→ EXERCISE GOAL
Retype the entries. Match them exactly.

→ GIVEN DATA

▬▬▬▬▬▬▬▬▬▬

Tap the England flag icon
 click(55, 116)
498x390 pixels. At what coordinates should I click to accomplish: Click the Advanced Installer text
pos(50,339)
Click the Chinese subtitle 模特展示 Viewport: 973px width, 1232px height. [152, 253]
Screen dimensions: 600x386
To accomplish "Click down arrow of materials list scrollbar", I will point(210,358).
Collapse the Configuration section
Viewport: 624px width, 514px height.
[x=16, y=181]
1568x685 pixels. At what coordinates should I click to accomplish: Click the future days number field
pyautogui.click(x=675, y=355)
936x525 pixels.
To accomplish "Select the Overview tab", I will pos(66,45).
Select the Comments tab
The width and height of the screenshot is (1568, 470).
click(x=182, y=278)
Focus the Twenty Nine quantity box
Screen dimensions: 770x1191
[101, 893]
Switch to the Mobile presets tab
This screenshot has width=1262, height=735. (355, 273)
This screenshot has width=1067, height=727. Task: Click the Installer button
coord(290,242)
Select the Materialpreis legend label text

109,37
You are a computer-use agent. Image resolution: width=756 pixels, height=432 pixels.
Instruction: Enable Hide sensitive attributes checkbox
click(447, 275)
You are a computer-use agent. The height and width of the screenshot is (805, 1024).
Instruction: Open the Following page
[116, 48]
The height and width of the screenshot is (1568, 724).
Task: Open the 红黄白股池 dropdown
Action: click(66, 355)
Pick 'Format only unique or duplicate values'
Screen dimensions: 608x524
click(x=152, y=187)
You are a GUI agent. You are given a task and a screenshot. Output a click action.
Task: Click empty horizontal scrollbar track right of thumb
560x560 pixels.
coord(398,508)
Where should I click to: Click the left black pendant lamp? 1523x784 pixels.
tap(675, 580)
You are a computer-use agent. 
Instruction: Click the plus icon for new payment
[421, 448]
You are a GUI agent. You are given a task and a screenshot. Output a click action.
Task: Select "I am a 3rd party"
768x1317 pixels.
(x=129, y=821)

▬▬▬▬▬▬▬▬▬▬

→ SOLVED PROBLEM
Tap the England flag icon
 click(55, 116)
498x390 pixels. At what coordinates should I click to accomplish: Click the Advanced Installer text
pos(50,339)
Click the Chinese subtitle 模特展示 Viewport: 973px width, 1232px height. [152, 253]
Screen dimensions: 600x386
To accomplish "Click down arrow of materials list scrollbar", I will point(210,358).
Collapse the Configuration section
Viewport: 624px width, 514px height.
[x=16, y=181]
1568x685 pixels. At what coordinates should I click to accomplish: Click the future days number field
pyautogui.click(x=675, y=355)
936x525 pixels.
To accomplish "Select the Overview tab", I will pos(66,45).
Select the Comments tab
The width and height of the screenshot is (1568, 470).
click(x=182, y=278)
Focus the Twenty Nine quantity box
Screen dimensions: 770x1191
[101, 893]
Switch to the Mobile presets tab
This screenshot has width=1262, height=735. (355, 273)
This screenshot has width=1067, height=727. Task: Click the Installer button
coord(290,242)
Select the Materialpreis legend label text

109,37
You are a computer-use agent. Image resolution: width=756 pixels, height=432 pixels.
Instruction: Enable Hide sensitive attributes checkbox
click(447, 275)
You are a computer-use agent. The height and width of the screenshot is (805, 1024).
Instruction: Open the Following page
[116, 48]
The height and width of the screenshot is (1568, 724).
Task: Open the 红黄白股池 dropdown
Action: click(66, 355)
Pick 'Format only unique or duplicate values'
Screen dimensions: 608x524
click(x=152, y=187)
You are a GUI agent. You are given a task and a screenshot. Output a click action.
Task: Click empty horizontal scrollbar track right of thumb
560x560 pixels.
coord(398,508)
Where should I click to: Click the left black pendant lamp? 1523x784 pixels.
tap(675, 580)
You are a computer-use agent. 
Instruction: Click the plus icon for new payment
[421, 448]
You are a GUI agent. You are given a task and a screenshot. Output a click action.
Task: Select "I am a 3rd party"
768x1317 pixels.
(x=129, y=821)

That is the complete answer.